O
PSOL entrou ontem com uma representação no Comissão de Ética Pública da
Presidência contra o ministro Wagner Rossi (Agricultura) por ter usado um
jatinho de uma empresa de agronegócios.
Para
o partido, as viagens do ministro vão contra ao Código de Ética da
Administração Federal.
O
artigo 7º da norma diz que "a autoridade pública não poderá receber
salário outra remuneração de fonte privada em desacordo com a lei, nem receber
transporte, hospedagem ou quaisquer favores de particulares de forma a permitir
situação que possa gerar dúvida sobre a sua probidade ou honorabilidade."
Ontem,
o presidente da Comissão de Ética Pública, Sepúlveda Pertence, disse que deve
decidir no início de setembro se irá investigar administrativamente as acusações
contra servidores dos ministérios da Agricultura e do Turismo.
Segundo
reportagem publicada ontem pelo "Correio Braziliense", Rossi e um de
seus filhos, o deputado estadual Baleia Rossi (PMDB-SP), viajaram várias vezes
em uma aeronave avaliada em US$ 7 milhões pertencente à Ourofino Agronegócios.
Em
nota, Rossi diz ter usado o jato "em raras ocasiões", como
"carona", e nega ter beneficiado a empresa.
A
Ourofino é de Ribeirão Preto (SP), cidade onde moram o ministro e sua família.
Ela obteve aprovação, liberação e licença para comercialização de vacina contra
febre aftosa em 2010.
Segundo
a reportagem do "Correio", um dos sócios do Grupo Ourofino é Ricardo
Saud, diretor da Secretaria de Desenvolvimento Agropecuário e Cooperativismo do
Ministério da Agricultura.
A
proximidade entre a família de Rossi e a empresa do agronegócio se repete em
outros campos. Vídeos institucionais da Ourofino são realizados pela empresa A
Ilha Produções, que atualmente está em nome de Paulo Luciano Tenuto Rossi,
filho do ministro, e Vanessa da Cunha Rossi, mulher de Baleia.
O
deputado estadual, por sua vez, foi contemplado com doação de campanha no valor
de R$ 100 mil, transferidos pela Ourofino.
"Ao
longo de quatro anos, os procedimentos técnicos que culminaram na autorização
para fabricação do produto veterinário foram cumpridos rigorosamente. (...)

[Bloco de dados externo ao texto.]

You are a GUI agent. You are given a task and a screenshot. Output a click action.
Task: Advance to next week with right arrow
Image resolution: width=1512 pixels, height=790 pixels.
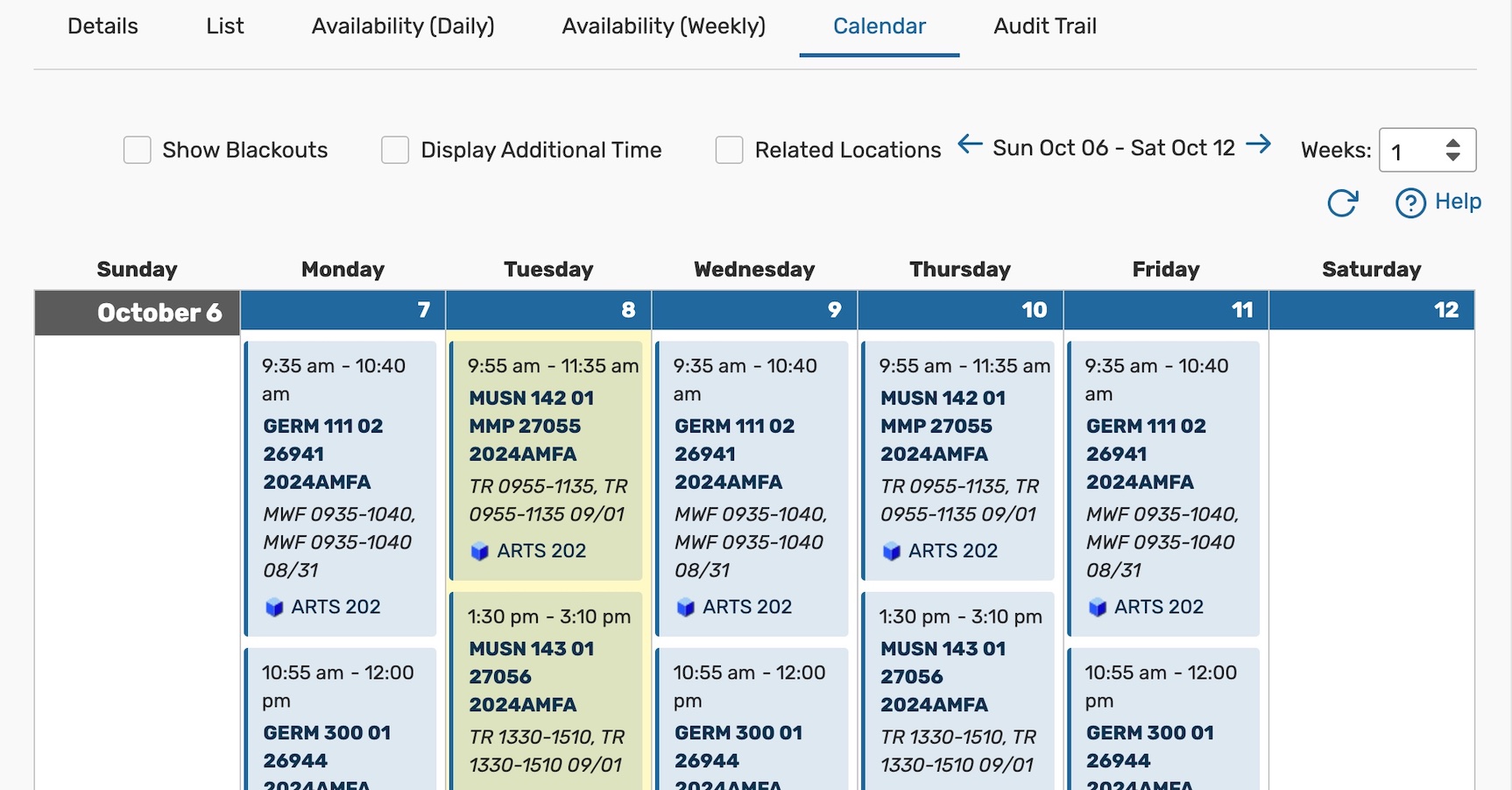[x=1259, y=145]
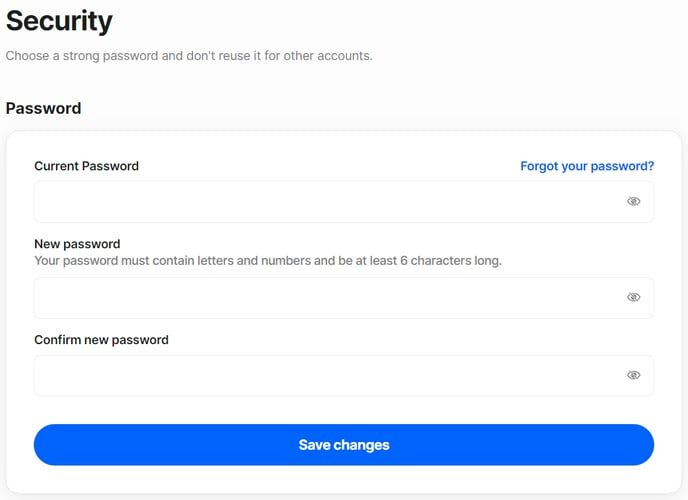The image size is (688, 500).
Task: Click the Save changes button
Action: point(344,445)
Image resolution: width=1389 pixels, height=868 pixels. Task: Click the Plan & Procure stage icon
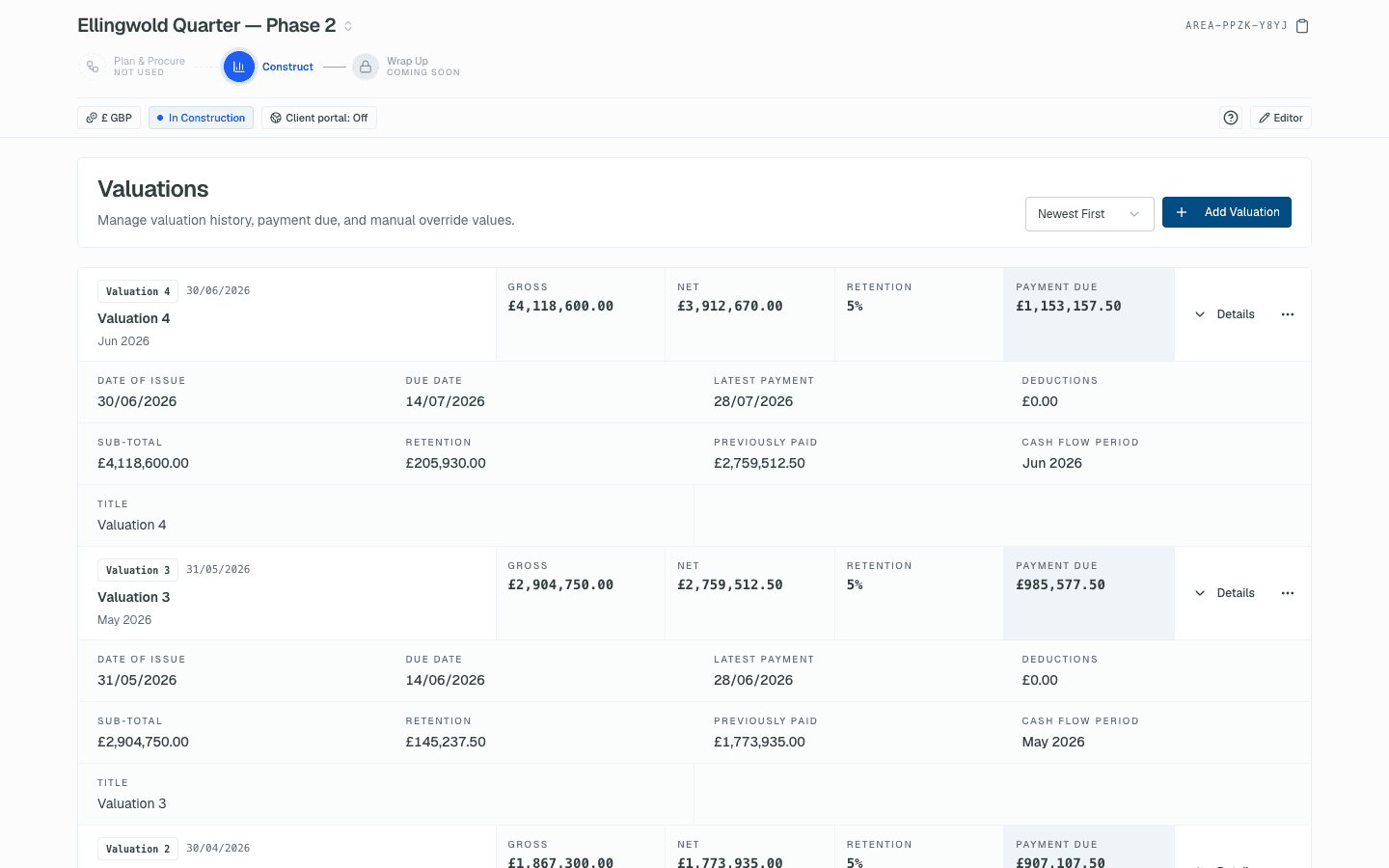click(92, 67)
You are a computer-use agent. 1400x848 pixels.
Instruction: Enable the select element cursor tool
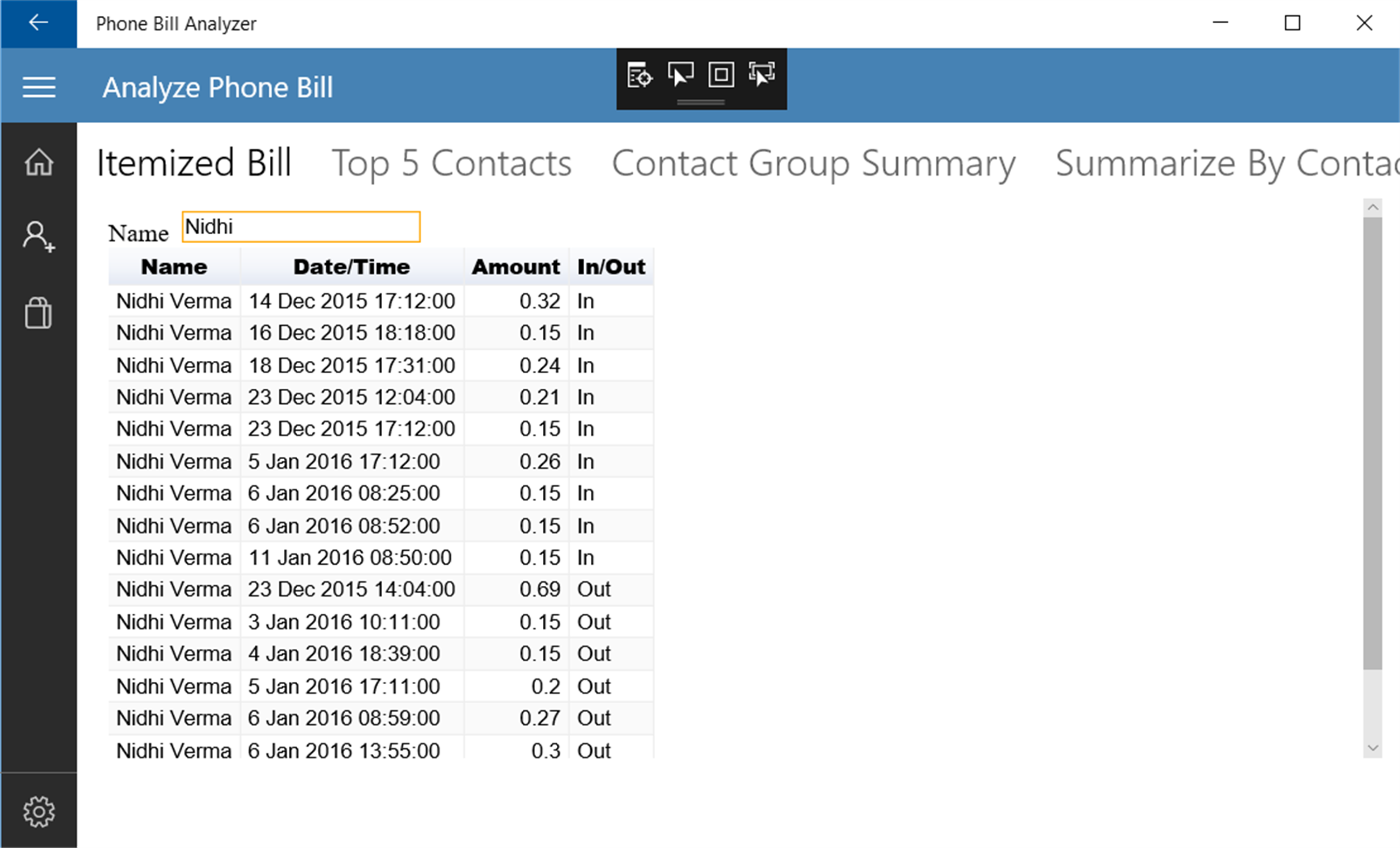(680, 75)
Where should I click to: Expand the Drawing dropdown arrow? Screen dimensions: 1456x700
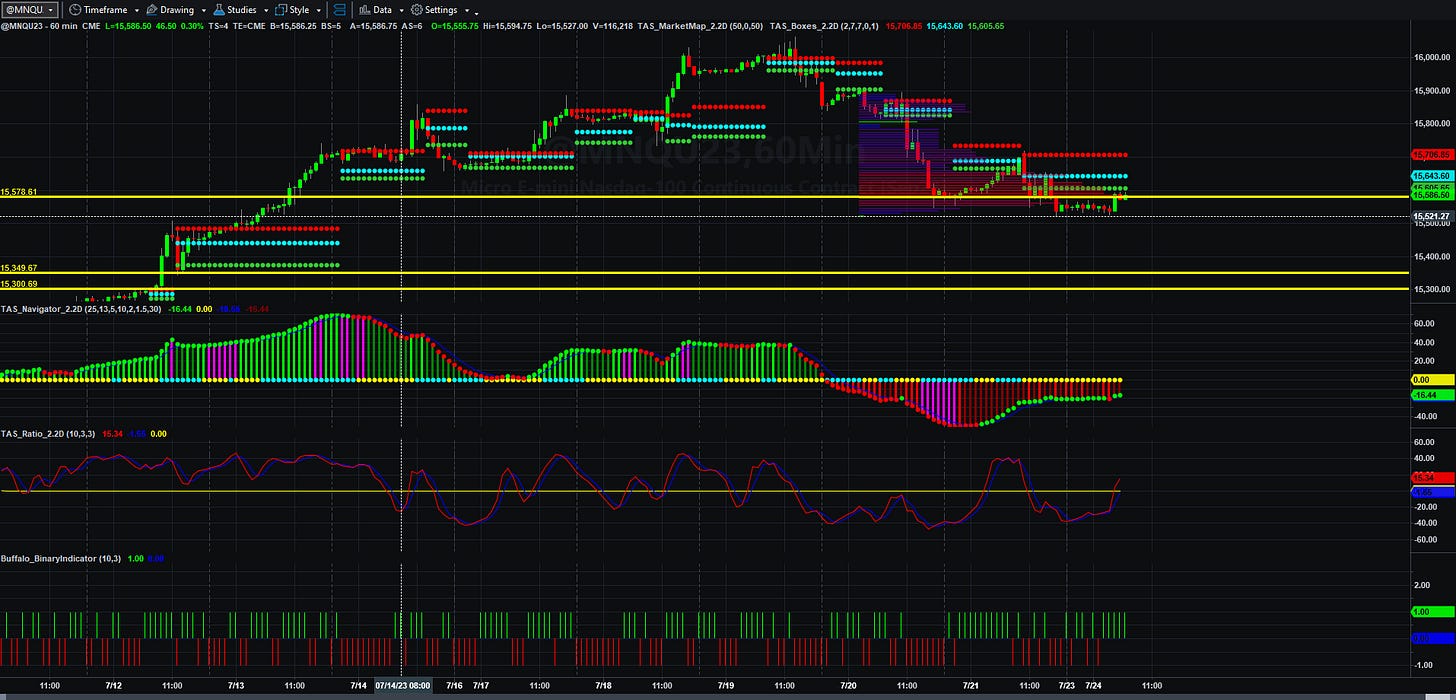coord(204,10)
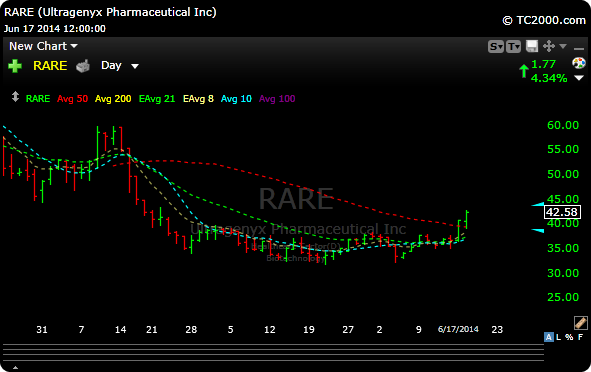Click the yellow RARE ticker symbol
The image size is (591, 372).
point(50,66)
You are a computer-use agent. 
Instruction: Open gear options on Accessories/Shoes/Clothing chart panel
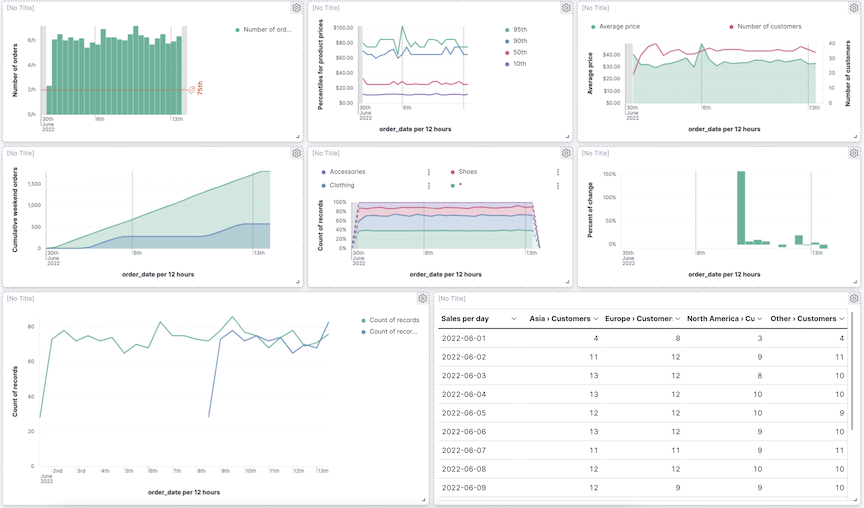566,153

Empresas nacionais, como a Ourofino e a Inova, conseguiram status oficial para
a produção do medicamenteo veterinário. A decisão, técnica, teve como objetivo,
abrir o mercado", diz Rossi na nota.
Em
resposta ao "Correio Braziliense", o deputado Baleia também
"confirma que já viajou no avião da Ourofino" e que a empresa
"fez doações à sua campanha, devidamente registradas no Tribunal Regional
Eleitoral de São Paulo".
Já
Ricardo Saud afirmou ao jornal que não é mais sócio da subsidiária do grupo,
pois o negócio não se viabilizou.
A
Ourofino diz que o assessor especial do ministro não continuou na ficha
societária da firma, pois sua participação "não foi finalizada por falta
de recursos por parte do senhor Ricardo".